Location: Bayankhongor, Mongolia
The Northern Bayan-Khongor Project will take place in south-central Mongolia, concentrating on the Late Bronze to Late Iron Ages (ca. 1500 B.C. - 200 A.D.). This is a period when the Mongolian steppe became politically centralized and when the form of nomadic pastoralism associated with the country today emerged. Hence, the project aims to better understand the political and economic transitions of this time period through a comprehensive study of mortuary and habitation sites in the research area. Fieldwork will consist of pedestrian survey, excavation, and laboratory analysis. Archaeologically recovered remains will include lithics, ceramics, bioarchaeological and faunal remains, bronze and iron artifacts, and soils. Volunteers will be trained in all aspects of the project's methodology, and will have the opportunity to take part in each facet of fieldwork to gain familiarity with each phase of archaeological recovery. Participants will also gain experience recording mortuary stone monuments and archaeological sites using a Geographic Information Systems (GIS) database. A brief summary of activities is as follows:
- Pedestrian Survey
- Data recording
- In-field Laboratory Analysis
In addition to this hands-on experience, the Project Directors and staff will provide informational seminars and discussions on topics germane to archaeological research in Mongolia.

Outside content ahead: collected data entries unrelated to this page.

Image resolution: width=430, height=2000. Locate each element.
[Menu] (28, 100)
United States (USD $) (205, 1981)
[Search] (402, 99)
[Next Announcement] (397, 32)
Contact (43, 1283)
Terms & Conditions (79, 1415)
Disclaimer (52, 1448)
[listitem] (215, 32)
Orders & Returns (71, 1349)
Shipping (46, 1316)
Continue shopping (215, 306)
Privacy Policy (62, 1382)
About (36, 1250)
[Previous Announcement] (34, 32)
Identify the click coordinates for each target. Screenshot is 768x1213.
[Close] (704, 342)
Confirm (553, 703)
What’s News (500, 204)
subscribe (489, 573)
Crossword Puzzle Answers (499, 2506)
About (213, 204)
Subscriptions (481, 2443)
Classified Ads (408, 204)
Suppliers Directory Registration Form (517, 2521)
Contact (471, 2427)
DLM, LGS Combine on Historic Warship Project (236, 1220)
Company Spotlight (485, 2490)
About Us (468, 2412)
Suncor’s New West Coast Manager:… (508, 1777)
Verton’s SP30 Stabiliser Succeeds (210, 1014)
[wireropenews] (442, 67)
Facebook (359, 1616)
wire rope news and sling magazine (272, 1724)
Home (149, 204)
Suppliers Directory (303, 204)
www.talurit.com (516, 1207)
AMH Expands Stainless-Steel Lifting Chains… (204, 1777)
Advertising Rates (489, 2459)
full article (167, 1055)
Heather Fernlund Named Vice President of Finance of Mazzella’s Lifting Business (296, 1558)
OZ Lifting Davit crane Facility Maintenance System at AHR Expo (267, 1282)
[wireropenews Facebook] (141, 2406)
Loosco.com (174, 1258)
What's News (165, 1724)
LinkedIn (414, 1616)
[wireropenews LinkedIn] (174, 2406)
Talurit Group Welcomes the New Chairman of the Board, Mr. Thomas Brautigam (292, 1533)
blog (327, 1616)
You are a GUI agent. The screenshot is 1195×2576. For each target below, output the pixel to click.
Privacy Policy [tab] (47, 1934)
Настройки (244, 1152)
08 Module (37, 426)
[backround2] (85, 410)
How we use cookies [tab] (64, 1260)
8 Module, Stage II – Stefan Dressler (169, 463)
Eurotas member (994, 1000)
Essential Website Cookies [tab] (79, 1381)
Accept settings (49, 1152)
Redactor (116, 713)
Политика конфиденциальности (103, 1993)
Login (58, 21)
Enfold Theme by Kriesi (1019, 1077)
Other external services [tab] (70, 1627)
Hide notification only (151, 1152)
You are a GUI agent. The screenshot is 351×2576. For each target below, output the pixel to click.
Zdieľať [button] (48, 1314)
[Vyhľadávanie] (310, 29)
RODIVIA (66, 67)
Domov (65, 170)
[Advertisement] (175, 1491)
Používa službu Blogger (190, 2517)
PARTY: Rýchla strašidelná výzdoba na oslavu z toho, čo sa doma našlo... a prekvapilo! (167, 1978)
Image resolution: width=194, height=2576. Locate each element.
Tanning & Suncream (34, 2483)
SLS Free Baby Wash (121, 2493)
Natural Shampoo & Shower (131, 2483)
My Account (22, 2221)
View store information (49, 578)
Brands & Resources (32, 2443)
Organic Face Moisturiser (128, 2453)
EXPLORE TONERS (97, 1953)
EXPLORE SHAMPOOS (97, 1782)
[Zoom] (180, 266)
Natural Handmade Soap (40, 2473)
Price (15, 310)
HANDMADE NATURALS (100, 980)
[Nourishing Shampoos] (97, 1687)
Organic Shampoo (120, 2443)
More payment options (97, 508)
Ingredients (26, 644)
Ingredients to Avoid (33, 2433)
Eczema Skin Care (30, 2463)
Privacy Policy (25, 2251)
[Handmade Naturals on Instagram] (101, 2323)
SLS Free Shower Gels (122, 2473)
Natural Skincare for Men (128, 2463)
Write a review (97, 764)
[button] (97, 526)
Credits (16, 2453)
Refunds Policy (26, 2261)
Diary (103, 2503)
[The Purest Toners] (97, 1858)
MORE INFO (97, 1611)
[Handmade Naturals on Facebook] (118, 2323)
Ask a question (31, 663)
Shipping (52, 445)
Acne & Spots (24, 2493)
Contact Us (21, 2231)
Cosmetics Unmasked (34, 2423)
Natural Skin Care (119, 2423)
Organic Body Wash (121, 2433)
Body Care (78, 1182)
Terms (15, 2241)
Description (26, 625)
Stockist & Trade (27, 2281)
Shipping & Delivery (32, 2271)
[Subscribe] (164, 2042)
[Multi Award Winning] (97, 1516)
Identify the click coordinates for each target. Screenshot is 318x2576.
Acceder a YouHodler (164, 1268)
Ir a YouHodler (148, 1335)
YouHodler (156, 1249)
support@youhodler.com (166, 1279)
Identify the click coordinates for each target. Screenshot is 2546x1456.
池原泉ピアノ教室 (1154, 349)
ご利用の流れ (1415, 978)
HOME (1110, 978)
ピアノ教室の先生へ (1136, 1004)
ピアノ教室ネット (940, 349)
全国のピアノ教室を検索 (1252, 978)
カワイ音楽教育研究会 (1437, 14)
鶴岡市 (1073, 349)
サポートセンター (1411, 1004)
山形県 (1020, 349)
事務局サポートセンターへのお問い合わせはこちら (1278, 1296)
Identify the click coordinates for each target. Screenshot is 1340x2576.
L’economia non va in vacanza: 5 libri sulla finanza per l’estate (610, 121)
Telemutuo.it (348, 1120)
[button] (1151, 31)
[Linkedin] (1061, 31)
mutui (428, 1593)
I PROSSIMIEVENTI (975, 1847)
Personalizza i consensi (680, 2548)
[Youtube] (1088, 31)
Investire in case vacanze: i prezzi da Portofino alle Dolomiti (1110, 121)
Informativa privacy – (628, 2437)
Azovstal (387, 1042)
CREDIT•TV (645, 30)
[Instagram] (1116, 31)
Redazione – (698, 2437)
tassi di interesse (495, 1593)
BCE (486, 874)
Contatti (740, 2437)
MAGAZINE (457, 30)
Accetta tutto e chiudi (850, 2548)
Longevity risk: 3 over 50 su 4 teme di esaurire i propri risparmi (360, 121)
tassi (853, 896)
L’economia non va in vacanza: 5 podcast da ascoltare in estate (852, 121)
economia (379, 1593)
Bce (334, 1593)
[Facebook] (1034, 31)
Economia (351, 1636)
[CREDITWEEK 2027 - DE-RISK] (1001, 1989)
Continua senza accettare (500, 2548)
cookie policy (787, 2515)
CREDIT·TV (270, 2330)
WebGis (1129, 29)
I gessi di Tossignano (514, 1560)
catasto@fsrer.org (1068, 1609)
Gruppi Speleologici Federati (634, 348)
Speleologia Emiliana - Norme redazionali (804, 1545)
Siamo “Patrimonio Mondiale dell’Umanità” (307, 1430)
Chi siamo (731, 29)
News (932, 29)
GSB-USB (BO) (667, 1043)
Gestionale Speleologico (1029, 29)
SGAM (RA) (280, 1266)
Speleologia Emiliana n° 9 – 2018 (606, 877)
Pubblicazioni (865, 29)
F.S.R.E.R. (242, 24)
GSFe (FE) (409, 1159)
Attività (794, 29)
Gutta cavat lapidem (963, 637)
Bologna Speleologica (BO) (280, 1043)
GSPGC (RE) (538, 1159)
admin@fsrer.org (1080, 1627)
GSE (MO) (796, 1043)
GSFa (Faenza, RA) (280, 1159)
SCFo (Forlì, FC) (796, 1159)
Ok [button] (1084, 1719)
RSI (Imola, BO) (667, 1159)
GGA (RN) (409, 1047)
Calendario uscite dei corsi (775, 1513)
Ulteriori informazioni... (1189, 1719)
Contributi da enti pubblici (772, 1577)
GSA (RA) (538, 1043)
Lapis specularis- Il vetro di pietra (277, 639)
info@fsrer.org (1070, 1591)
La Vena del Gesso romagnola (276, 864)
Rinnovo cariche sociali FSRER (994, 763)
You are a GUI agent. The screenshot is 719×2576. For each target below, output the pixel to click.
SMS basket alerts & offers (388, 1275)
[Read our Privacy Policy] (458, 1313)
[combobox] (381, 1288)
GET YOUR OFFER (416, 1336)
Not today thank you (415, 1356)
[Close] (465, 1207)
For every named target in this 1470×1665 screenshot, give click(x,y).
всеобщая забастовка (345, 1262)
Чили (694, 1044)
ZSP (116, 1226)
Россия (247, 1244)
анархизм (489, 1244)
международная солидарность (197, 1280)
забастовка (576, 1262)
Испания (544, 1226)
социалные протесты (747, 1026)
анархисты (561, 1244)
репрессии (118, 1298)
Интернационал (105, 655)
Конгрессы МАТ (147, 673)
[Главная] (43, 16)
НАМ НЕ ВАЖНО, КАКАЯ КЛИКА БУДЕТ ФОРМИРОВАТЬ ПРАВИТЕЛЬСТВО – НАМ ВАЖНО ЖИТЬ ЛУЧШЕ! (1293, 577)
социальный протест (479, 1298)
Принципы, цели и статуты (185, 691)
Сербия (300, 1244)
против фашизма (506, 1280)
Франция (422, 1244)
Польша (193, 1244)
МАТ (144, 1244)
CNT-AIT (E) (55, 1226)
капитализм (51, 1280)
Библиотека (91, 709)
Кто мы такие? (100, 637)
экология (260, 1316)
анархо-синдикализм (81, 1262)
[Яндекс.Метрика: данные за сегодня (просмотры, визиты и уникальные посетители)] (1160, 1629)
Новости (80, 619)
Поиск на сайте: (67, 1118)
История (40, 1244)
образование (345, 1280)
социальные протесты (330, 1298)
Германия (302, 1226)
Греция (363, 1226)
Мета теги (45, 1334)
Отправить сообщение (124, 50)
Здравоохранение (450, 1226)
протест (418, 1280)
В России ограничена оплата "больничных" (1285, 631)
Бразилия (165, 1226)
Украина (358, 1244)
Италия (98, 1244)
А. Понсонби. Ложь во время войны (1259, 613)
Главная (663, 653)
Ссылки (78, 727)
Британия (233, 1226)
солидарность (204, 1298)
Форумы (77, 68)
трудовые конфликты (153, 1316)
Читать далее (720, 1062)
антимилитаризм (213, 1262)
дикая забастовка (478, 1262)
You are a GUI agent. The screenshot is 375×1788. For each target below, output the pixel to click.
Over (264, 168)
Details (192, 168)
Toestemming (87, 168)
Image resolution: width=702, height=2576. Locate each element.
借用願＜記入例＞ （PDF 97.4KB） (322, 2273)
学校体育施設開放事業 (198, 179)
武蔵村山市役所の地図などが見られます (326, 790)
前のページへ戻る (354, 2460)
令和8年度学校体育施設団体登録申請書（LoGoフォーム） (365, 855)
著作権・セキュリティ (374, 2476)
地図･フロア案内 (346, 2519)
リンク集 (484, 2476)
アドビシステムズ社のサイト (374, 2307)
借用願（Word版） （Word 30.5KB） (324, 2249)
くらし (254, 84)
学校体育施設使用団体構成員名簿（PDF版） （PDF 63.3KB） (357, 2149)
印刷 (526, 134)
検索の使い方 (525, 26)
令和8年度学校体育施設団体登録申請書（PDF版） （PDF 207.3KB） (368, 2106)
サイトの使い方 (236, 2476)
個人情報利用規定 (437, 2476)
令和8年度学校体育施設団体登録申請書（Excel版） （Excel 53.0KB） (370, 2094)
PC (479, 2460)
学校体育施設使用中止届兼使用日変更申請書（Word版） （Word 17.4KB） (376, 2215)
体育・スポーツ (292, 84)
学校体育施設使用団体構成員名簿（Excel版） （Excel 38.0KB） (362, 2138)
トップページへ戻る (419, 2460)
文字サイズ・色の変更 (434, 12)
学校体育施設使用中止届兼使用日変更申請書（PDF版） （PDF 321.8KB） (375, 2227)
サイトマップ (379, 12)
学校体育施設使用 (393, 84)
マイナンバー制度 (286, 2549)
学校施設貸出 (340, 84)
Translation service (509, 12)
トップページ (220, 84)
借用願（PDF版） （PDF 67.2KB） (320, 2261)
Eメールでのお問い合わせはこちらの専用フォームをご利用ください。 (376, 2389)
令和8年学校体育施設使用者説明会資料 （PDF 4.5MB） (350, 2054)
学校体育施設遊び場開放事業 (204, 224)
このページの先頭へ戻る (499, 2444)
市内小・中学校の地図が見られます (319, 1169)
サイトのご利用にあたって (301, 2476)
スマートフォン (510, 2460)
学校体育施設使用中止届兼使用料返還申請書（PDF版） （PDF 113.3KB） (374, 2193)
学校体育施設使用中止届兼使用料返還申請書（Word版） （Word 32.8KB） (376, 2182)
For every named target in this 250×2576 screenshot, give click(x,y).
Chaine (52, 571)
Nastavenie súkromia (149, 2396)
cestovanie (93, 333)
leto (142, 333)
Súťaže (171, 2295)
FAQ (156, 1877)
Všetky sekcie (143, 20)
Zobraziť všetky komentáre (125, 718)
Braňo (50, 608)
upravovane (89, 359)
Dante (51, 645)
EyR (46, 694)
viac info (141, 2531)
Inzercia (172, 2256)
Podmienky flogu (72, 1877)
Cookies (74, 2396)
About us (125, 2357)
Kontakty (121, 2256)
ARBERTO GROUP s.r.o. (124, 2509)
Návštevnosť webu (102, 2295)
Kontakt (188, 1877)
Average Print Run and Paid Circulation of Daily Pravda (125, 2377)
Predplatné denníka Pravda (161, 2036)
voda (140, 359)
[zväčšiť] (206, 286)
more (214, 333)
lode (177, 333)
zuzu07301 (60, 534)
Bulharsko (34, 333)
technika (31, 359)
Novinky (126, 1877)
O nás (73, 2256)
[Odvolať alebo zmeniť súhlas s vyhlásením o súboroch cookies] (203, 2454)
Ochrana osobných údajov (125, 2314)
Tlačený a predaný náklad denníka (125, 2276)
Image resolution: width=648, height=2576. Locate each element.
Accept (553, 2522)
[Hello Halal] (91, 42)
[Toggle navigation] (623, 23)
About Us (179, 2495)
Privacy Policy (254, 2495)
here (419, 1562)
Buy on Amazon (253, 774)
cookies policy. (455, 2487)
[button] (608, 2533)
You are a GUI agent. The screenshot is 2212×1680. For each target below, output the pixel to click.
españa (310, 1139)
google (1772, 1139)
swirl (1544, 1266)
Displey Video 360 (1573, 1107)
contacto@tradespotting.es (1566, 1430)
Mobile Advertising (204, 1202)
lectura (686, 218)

The monument types that will be encountered are diverse, and include khirigsuurs, shape-burials, and quadrangular burials that date to the Late Bronze Age (1500-700 BCE), as well as slab burials and Xiongnu ring tombs that date to the Early Iron Age (700-200 BCE) and Iron Age 200 BCE-200 CE) respectively. Excavation will primarily center on Iron Age Xiongnu monuments.
Period(s) of Occupation: Late Bronze-Iron Age (1500 B.C. - 200 A.D.)
Minimum Length of Stay for Volunteers: 3 weeks
Room and Board Arrangements
The rural nature of this project cannot be stressed enough. We will work in a relatively challenging steppe environment far from any urban centers. In short, the research area is quite remote and participants should be prepared for a range of field conditions where Murphy's Law often prevails.
Participants will be required to supply their own tent and sleeping bag. The project will have two gers (traditional felt tents) to serve as cooking and laboratory space. Food will be provided and will conform to a pastoral diet that is meat and dairy-based, supplemented by noodles, vegetables, tea and coffee. Vegetarians will be able to manage, but should speak to project coordinators how to best supplement the diet. Weather is extremely variable, from hail to sunshine, chilly to hot so clothing brought should be adequately flexible.